I'm struggling a bit with a USACO silver question using Python: http://usaco.org/index.php?page=viewproblem2&cpid=992.
The question provides an unsorted list of numbers (cows) and a number of edges (wormholes), each with a weight, connecting two numbers. The question asks for the maximum weight for which, each edge of that weight or above can be used, where the list can be sorted using only those edges.
Basically, I think my code is correct, as I get the problems with less input size correct, but I can't figure out a way to make it more efficient as I simply run out of time in the 5 test cases with larger input data.
Here's my code:
import sys
sys.setrecursionlimit(200000)
#file open
fin = open("wormsort.in", "r")
fout = open("wormsort.out", "w")
#read file
temp = fin.readline().strip().split(" ")
n, m = int(temp[0]), int(temp[1])
cows = list(map(int, fin.readline().strip().split(" ")))
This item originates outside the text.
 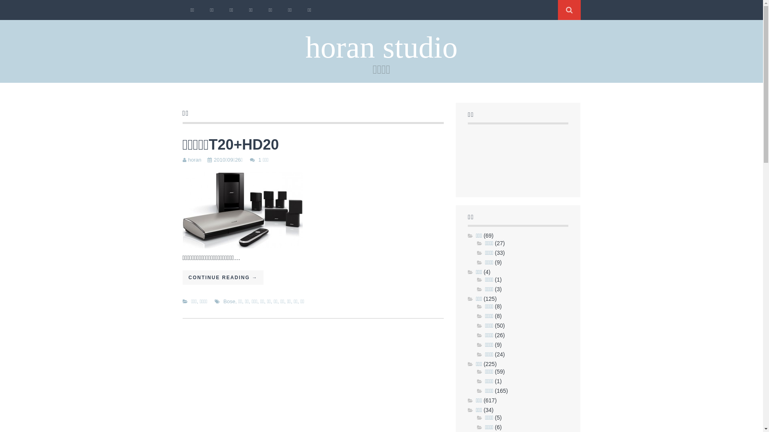 What do you see at coordinates (229, 301) in the screenshot?
I see `'Bose'` at bounding box center [229, 301].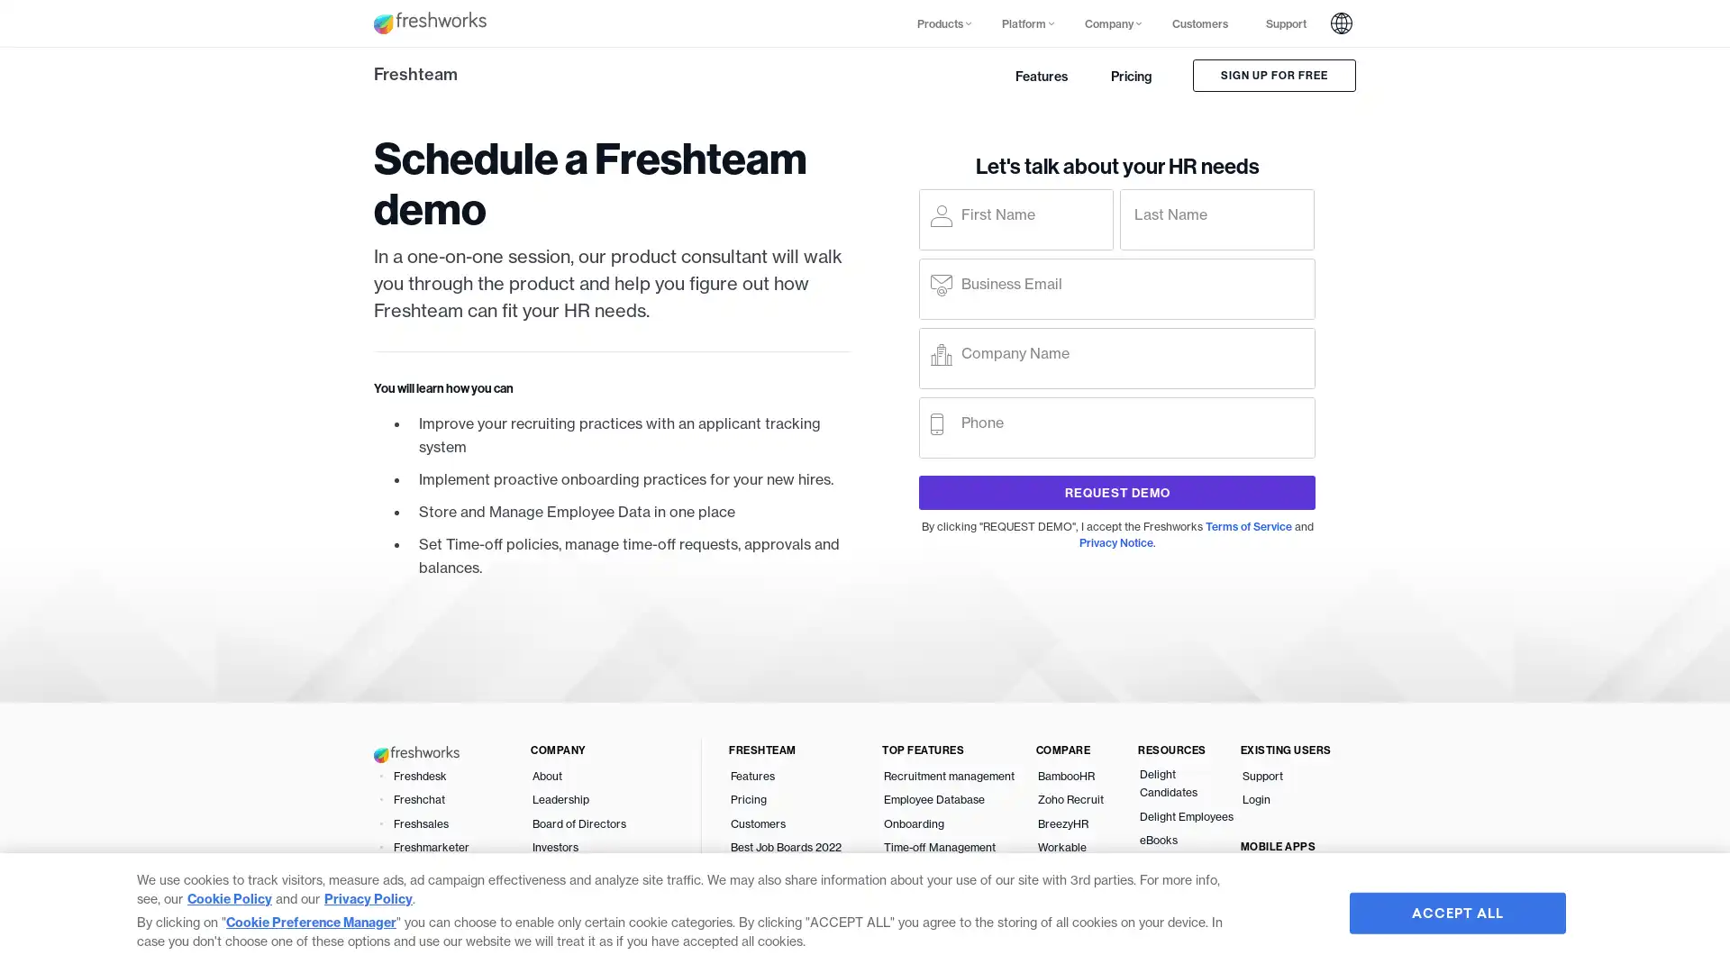 The height and width of the screenshot is (973, 1730). Describe the element at coordinates (1290, 845) in the screenshot. I see `MOBILE APPS` at that location.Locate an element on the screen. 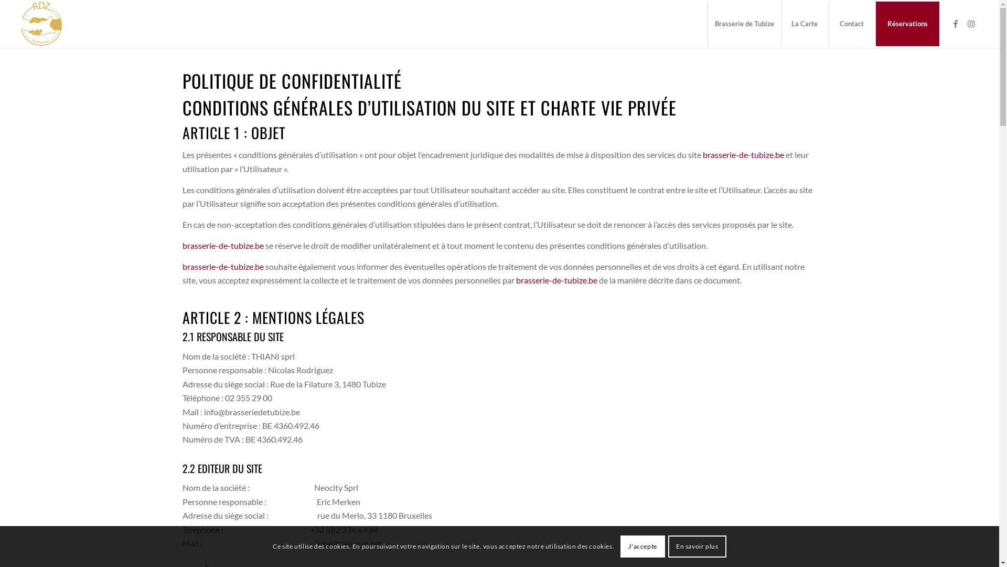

temp = [i for i in range(1, n+1)]
#if cows are already sorted
if cows == temp:
fout.write(str(-1)+ "\n")
quit()
adjacency = {i: set() for i in range(1, n + 1)}
#sorting wormhole by weight
weight = []
for i in range(m):
temp = list(map(int, fin.readline().strip().split(" "))) #temp storage for wormhold read
weight.append(temp[2])
adjacency[temp[1]].add((temp[0], temp[2]))
adjacency[temp[0]].add((temp[1], temp[2]))
weight.sort()
tvis = [0 for _ in range(n)]
def dfs(pre, bound, color): #dfs for a single component
tvis[pre[0]-1] = color
for i in adjacency[pre[0]]:
if not tvis[i[0]-1] and i[1] >= bound:
dfs(i, bound, color)
def check(k): #check if match condition given a min weight k
counter = 0
for i in range(1, n+1):
counter += 1
if tvis[i-1] == 0:
dfs((i, 10**9), k, counter)
else:
continue
for i in range(len(tvis)):
if tvis[cows[i]-1] == tvis[i]:
continue
else:
return False
return True
high = m-1
low = 0
#binary search
while low != high:
tvis = [0 for _ in range(n)]
mid = (high+low)//2
if check(weight[mid]):
low = mid+1
else:
high = mid
fout.write(str(weight[low-1])+ "\n")
The idea is that since I am trying to find a maximum least weight wormhole, I could use binary search to improve efficiency compared to linear, and in the linear search use dfs for every check to see if each connected component has both the position and the cow included.